| name | shell |
| description | Shell runtime rules for mvdan/sh virtual-sh runtime, hidden exec-sh adapters, shared virtual-shell interactive plumbing, and repository bash scripts. Covers positional arguments gotcha (prepend "--"), bash strict mode, and arithmetic increment pitfalls. |
Invowk Shell Runtime Rules
This skill covers how Invowk handles shell interpreters and script execution internally.
NOT general bash scripting guidance.
Use this skill when working on:
internal/runtime/sh.go - virtual-sh runtime
cmd/invowk/internal_exec_sh.go - virtual-sh execution command
internal/app/commandadapters/sh_interactive.go and shared virtual interactive helpers
- Repository bash script execution logic
Virtual Shell (mvdan/sh)
The virtual-sh runtime uses mvdan/sh, a pure Go POSIX shell interpreter. This provides cross-platform bash-like script execution without requiring an external shell binary.
Positional Arguments Gotcha
CRITICAL: Always prepend "--" when passing positional arguments to interp.Params().
The interp.Params() function configures shell parameters, but it follows POSIX shell conventions where arguments starting with - are interpreted as shell options (like -e, -u, -x).
The Problem
Without "--", positional arguments like -v or --env=staging are interpreted as shell options:
if len(args) > 0 {
opts = append(opts, interp.Params(args...))
}
Error messages you might see:
failed to create interpreter: invalid option: "-v"
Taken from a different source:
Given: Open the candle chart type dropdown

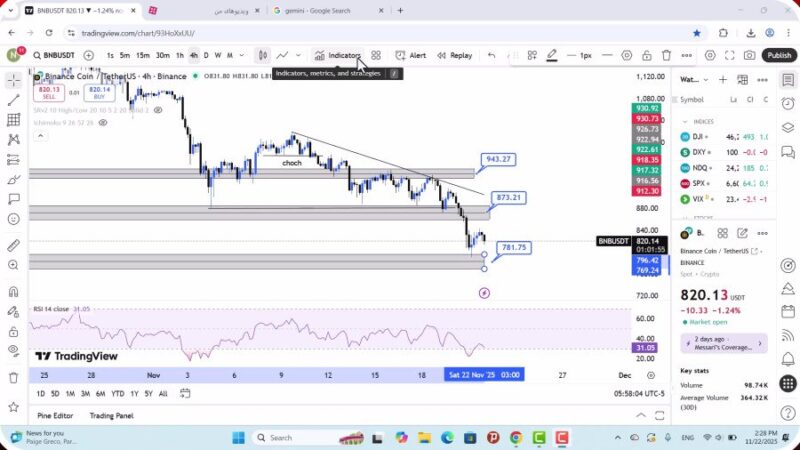Looking at the screenshot, I should coord(262,55).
failed to create interpreter: invalid option: "--"
failed to create interpreter: invalid option: "--env=staging"
The Solution
Prepend "--" to signal the end of options:
if len(args) > 0 {
params := append([]string{"--"}, args...)
opts = append(opts, interp.Params(params...))
}
Why This Works
In POSIX shells, "--" is the standard delimiter that terminates option parsing. Everything after "--" is treated as a positional parameter, regardless of whether it starts with -:
set -- -v --env=staging
Affected Locations
When working with mvdan/sh in this codebase, ensure "--" is prepended in:
internal/runtime/sh.go - prepareShExec() for normal virtual-sh execution
internal/runtime/sh.go - RunShScript() for the internal exec-sh path
internal/app/commandadapters/sh_interactive.go transports arguments through
--args; verify that transport stays aligned with the runtime-side
interp.Params delimiter, but do not copy the delimiter pattern there unless it
is directly calling mvdan/sh.
Testing
This issue manifests on Windows CI because virtual-sh is the bash-compatible embedded shell option there. When adding new mvdan/sh integration points:
- Test with arguments starting with
- (e.g., -v, --flag=value)
- Run
go test ./internal/runtime -run TestShRuntime_PositionalArgs_DashPrefix -count=1
- Run relevant interactive adapter tests when
internal/app/commandadapters/*sh* changes
- Run
make test-cli when CLI behavior or txtar fixtures changed
Bash Script Execution
Strict Mode (set -euo pipefail)
Project-level bash entrypoints should use strict mode for safety. Short sourced
helpers that only emit shell fragments, such as Bencher helper scripts, may omit
it deliberately. Note: This applies to repository bash scripts, not to CUE
command scripts executed via container runtimes (/bin/sh -c). For container
script behavior, see the testing skill's "Shell Script Behavior in Containers"
section.
set -euo pipefail
This exits on command failures, undefined variables, and failed pipeline
segments. Verify changed repo bash scripts with bash -n <script> and
make lint-scripts when applicable.
Arithmetic Increment Gotcha
CRITICAL: Never use ((var++)) with set -e when var might be 0.
In bash, arithmetic expressions return exit status based on the expression's value:
((0)) returns exit status 1 (false)
((1)) returns exit status 0 (true)
The post-increment ((x++)) evaluates to the original value of x:
COUNTER=0
((COUNTER++))
Safe Arithmetic Patterns
Use assignment syntax instead of increment operators:
COUNTER=$((COUNTER + 1))
Anti-Patterns to Avoid
((COUNTER++))
((FAILED++))
((SKIPPED++))
Real-World Example
Shell validation scripts commonly use counters for PASSED, FAILED, and SKIPPED
checks:
SKIPPED=0
if [[ ! -f "$golden_file" ]]; then
((SKIPPED++))
continue
fi
SKIPPED=0
if [[ ! -f "$golden_file" ]]; then
SKIPPED=$((SKIPPED + 1))
continue
fi
Common Pitfalls
- Missing
"--" delimiter - Always use append([]string{"--"}, args...) when calling interp.Params() with user-provided positional arguments.
- Arithmetic with
set -e - Always use VAR=$((VAR + 1)) instead of ((VAR++)) when VAR might be 0.